Avery's whole case for "high-yield" agriculture as a necessity for feeding people and protecting wildlife is build upon this fallacy. It appears that in Avery's world, specialization is "good," diversification is "old fashioned," and integration is "impossible." He would have us believe there is no alternative to setting aside space for agriculture and forestry, separate from spaces for wildlife, and presumably separate still from spaces for people to live. He has no apparent realization that everything on earth is ultimately connected. We may well have to learn to farm, harvest timber, and live in harmony with wildlife all in the "same" spaces -- if we are to sustain the global ecosystem of which we are a part. The necessity of separating people from agriculture and agriculture from wildlife may be a condition for Mr. Avery's "high-yield" farming. But, learning to live as part of nature, not separate from nature, is a primary goal of most who are working seriously toward agricultural sustainability.

Fantasy #4. Population, consumption, and production are the results of separate and largely independent decisions of human societies.

Mr. Avery projects human population trends, consumption trends, and production trends as if there were no relationships among the three. In fact there is abundant evidence that such trends are highly interrelated if not inseparable. When people give no conscious consideration to future generations, history suggests they will exploit their resource base -- either through increased per capita consumption or increased population. There is no conceivable way the earth can support as many people as humanity might choose to procreate at any level of consumption to which they might aspire. No one can possibly know with any degree of certainty how many people the earth can sustain or what level of per capita consumption is sustainable. The one thing we do know is that population and consumption cannot expand indefinitely. Avery's "high-yield" agriculture, at best, can do no more than delay the inevitable day when we must find acceptable ways to balance production, population, and consumption.

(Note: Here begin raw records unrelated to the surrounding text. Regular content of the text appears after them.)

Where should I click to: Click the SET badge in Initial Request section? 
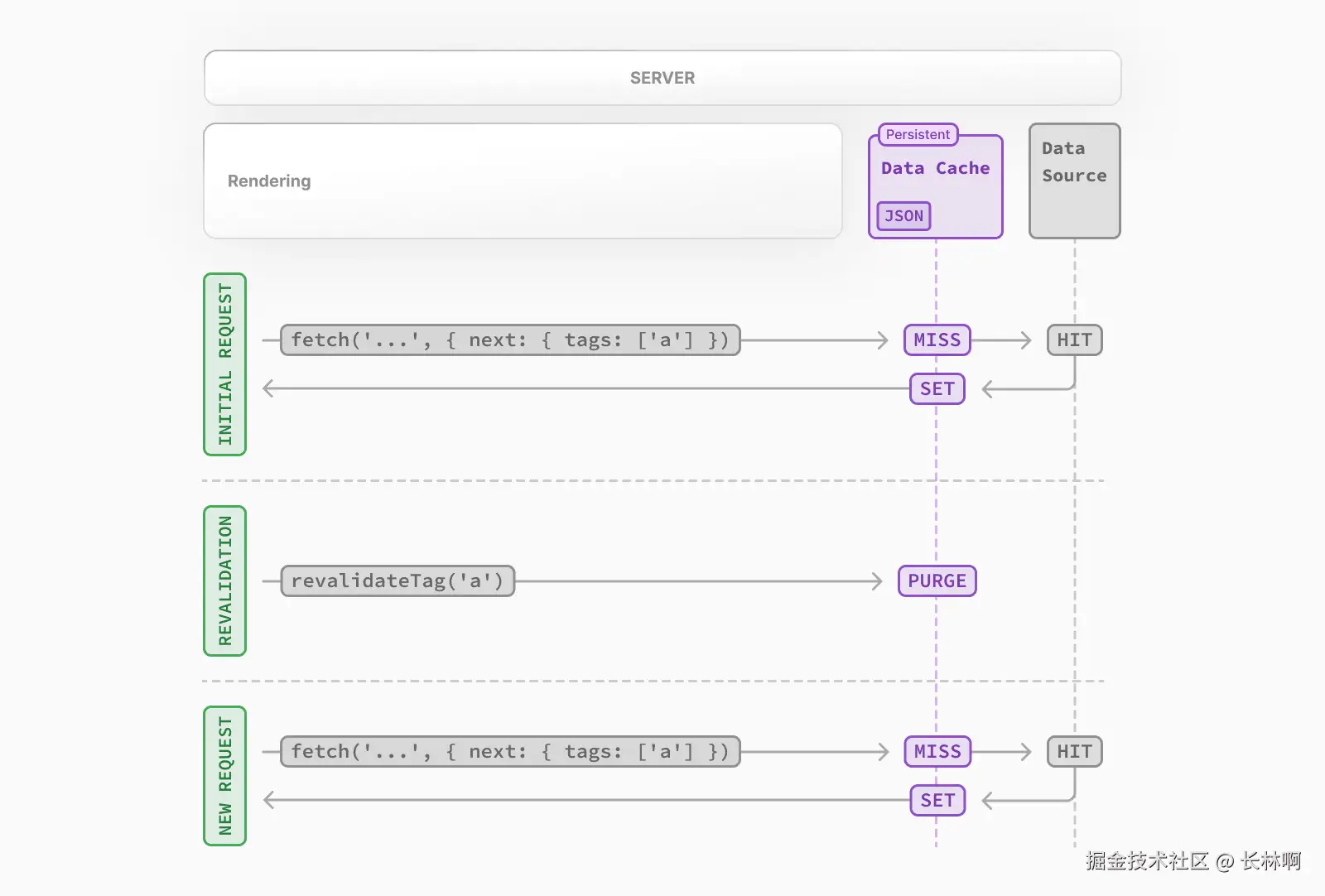(x=937, y=389)

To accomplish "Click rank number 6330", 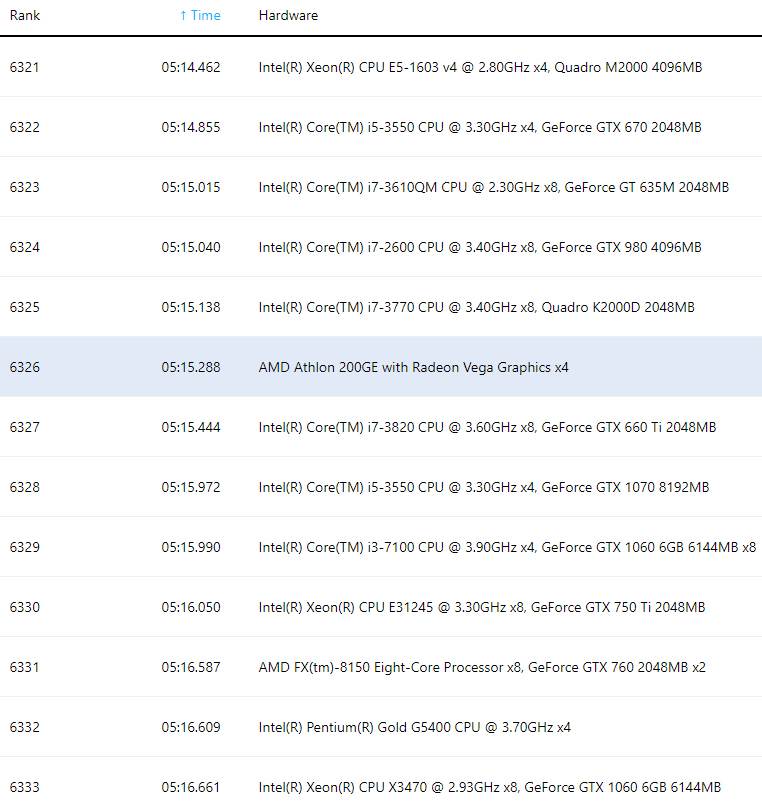I will coord(25,607).
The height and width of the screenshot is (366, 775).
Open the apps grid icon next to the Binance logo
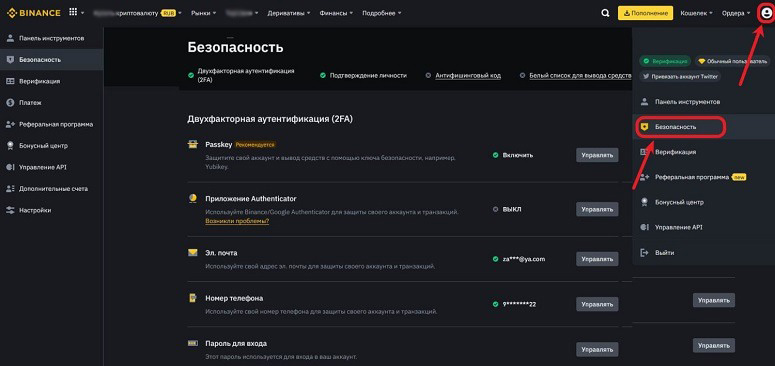73,12
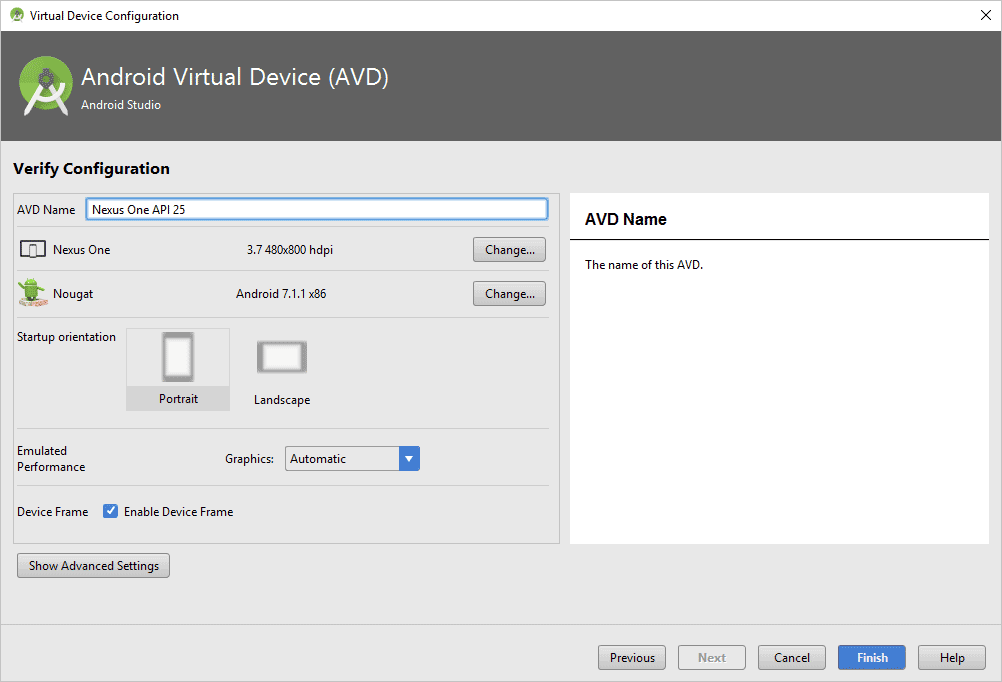
Task: Open Help for this dialog
Action: 952,658
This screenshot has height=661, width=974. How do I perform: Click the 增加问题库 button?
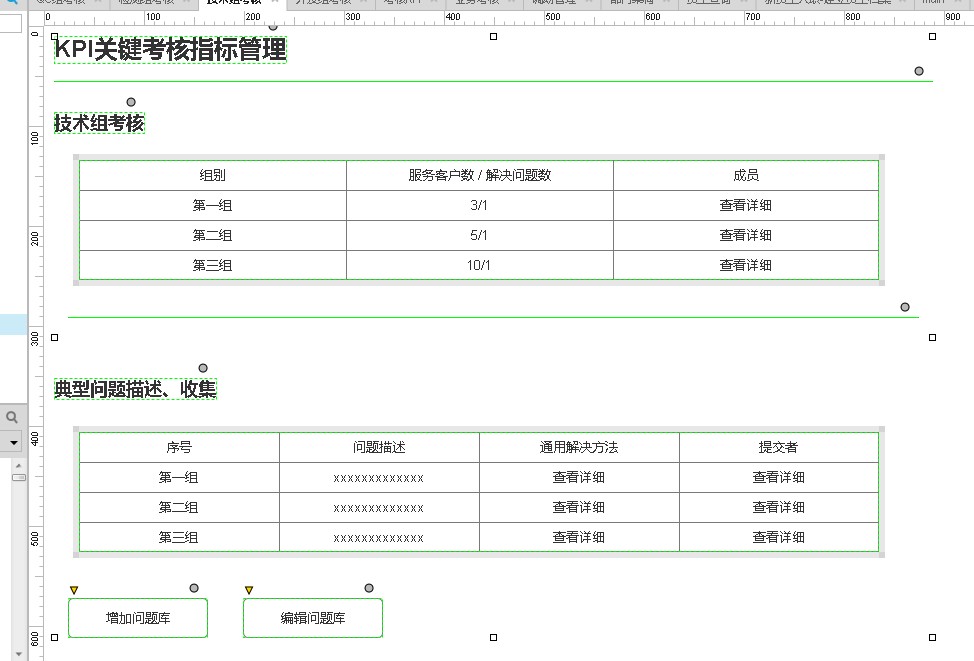point(138,618)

At that time, the earth may be capable of sustaining far fewer people than it could sustain with today's resource base.

Fantasy #5. Research on High-Yield Farming is the best bet for a sustainable agriculture.

The successful pursuit of a "high-yield" agriculture might allow humanity to ignore its responsibility for conserving our resource base, protecting our environment, and building a more responsible society for another 50 years. If so, at that time we quite likely will be faced with twice as many people, a seriously depleted natural resource base, and an exploding world population. If we wait 50 years to get serious about agricultural sustainability, it just might be too late. Desperate and starving people, historically, have destroyed their resource base and in so doing have destroyed their civilizations. Apparently, such is the nature of being human. The current period of agricultural plenty gives us a window of opportunity to develop new and better ways to farm. We need to explore a wide range of alternatives for sustaining "people" through agriculture -- including the people who farm and live in rural communities. We can't afford to bet our scarce public research dollars on any single approach to the future agriculture, certainly not on the fantasies of Mr. Avery's High-Yield Farming.

Finally, the fundamental questions of agricultural sustainability are more about people than about ecology or economics. Will we exercise our uniquely-human capability for self-discipline and make the ecological, social, and economic investments needed to sustain people on the land and human life on earth? Or will be continue to contrive self-delusional scenarios of "the supremacy of man over nature" and, thus, justify our continuing greed?